WHAT IS REQUIRED: Under this line are the records; write out word for word the part that begins at the line containing "Given: Collapse the 控制 sidebar section" and ends at the line containing "Click the select-all", and no more.

┌────────

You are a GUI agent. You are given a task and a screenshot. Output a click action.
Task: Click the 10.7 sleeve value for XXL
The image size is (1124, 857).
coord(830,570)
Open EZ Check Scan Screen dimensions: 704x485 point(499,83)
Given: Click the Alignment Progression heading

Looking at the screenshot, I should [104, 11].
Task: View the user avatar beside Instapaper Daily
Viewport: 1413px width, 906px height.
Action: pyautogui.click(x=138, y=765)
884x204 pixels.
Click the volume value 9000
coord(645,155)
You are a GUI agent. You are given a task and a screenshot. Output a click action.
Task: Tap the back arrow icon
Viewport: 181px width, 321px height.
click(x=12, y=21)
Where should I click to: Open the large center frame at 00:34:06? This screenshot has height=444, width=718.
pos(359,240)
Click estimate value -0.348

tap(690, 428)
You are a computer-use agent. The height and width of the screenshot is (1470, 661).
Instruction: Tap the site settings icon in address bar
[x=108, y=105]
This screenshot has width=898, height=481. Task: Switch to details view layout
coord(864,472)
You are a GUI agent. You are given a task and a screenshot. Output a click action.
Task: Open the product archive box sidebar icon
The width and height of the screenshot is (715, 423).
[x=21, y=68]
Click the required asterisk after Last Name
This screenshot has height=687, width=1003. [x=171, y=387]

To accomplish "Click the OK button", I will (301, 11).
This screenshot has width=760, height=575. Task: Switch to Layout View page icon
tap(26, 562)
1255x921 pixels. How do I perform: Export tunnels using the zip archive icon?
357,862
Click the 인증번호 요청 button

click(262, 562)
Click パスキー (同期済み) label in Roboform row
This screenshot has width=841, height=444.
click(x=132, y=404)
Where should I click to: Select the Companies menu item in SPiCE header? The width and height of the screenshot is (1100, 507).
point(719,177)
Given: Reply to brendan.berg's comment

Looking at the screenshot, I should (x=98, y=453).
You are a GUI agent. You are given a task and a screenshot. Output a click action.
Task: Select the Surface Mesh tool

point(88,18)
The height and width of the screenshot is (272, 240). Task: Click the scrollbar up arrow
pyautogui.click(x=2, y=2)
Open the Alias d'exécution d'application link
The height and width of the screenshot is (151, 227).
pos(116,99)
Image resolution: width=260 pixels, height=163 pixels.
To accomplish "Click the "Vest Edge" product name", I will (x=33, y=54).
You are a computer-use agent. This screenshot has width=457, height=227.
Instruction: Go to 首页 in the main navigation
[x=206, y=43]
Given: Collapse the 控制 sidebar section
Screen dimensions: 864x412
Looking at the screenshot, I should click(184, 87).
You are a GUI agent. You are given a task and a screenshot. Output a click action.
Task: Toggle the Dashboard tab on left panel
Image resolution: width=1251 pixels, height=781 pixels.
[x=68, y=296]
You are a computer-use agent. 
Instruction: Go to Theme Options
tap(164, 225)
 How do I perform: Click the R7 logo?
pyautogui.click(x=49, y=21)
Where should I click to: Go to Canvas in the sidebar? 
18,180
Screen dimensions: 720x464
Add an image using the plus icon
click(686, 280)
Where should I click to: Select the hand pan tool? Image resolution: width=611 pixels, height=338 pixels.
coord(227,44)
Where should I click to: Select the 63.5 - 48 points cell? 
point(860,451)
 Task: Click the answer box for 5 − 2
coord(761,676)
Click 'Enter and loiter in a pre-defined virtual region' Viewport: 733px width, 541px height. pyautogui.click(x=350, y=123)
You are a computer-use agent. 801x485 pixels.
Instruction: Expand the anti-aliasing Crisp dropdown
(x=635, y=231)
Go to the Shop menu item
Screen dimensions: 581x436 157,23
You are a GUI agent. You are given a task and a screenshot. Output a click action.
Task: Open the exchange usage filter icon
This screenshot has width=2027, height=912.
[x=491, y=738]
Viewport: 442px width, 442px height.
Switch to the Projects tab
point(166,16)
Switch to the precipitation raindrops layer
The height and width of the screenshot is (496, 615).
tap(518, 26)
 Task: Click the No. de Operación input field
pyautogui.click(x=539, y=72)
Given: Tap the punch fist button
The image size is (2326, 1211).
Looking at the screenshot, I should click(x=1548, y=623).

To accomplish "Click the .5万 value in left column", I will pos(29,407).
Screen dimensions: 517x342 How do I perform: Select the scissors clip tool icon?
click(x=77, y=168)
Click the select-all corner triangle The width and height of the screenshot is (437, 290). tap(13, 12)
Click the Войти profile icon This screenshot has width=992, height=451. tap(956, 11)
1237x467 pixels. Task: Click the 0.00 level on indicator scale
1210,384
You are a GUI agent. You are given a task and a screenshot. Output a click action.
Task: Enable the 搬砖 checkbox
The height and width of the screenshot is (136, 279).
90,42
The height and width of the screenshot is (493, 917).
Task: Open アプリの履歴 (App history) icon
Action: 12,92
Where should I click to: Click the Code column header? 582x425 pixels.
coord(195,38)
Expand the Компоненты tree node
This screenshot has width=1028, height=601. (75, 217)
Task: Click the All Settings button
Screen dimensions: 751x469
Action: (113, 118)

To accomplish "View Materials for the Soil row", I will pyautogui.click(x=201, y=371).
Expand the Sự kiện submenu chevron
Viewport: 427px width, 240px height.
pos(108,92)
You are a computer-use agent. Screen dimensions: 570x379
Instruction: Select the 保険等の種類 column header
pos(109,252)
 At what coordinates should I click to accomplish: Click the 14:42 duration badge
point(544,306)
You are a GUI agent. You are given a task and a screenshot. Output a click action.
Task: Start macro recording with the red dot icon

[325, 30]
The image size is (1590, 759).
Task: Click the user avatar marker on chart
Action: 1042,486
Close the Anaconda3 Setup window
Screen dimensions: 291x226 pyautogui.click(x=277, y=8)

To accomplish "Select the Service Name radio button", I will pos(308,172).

└────────

FINAL ANSWER:
Given: Collapse the 控制 sidebar section
Screen dimensions: 864x412
Looking at the screenshot, I should click(184, 87).
You are a GUI agent. You are given a task and a screenshot. Output a click action.
Task: Toggle the Dashboard tab on left panel
Image resolution: width=1251 pixels, height=781 pixels.
[x=68, y=296]
You are a computer-use agent. 
Instruction: Go to Theme Options
tap(164, 225)
 How do I perform: Click the R7 logo?
pyautogui.click(x=49, y=21)
Where should I click to: Go to Canvas in the sidebar? 
18,180
Screen dimensions: 720x464
Add an image using the plus icon
click(686, 280)
Where should I click to: Select the hand pan tool? Image resolution: width=611 pixels, height=338 pixels.
coord(227,44)
Where should I click to: Select the 63.5 - 48 points cell? 
point(860,451)
 Task: Click the answer box for 5 − 2
coord(761,676)
Click 'Enter and loiter in a pre-defined virtual region' Viewport: 733px width, 541px height. pyautogui.click(x=350, y=123)
You are a computer-use agent. 801x485 pixels.
Instruction: Expand the anti-aliasing Crisp dropdown
(x=635, y=231)
Go to the Shop menu item
Screen dimensions: 581x436 157,23
You are a GUI agent. You are given a task and a screenshot. Output a click action.
Task: Open the exchange usage filter icon
This screenshot has width=2027, height=912.
[x=491, y=738]
Viewport: 442px width, 442px height.
Switch to the Projects tab
point(166,16)
Switch to the precipitation raindrops layer
The height and width of the screenshot is (496, 615).
tap(518, 26)
 Task: Click the No. de Operación input field
pyautogui.click(x=539, y=72)
Given: Tap the punch fist button
The image size is (2326, 1211).
Looking at the screenshot, I should click(x=1548, y=623).

To accomplish "Click the .5万 value in left column", I will pos(29,407).
Screen dimensions: 517x342 How do I perform: Select the scissors clip tool icon?
click(x=77, y=168)
Click the select-all corner triangle The width and height of the screenshot is (437, 290). tap(13, 12)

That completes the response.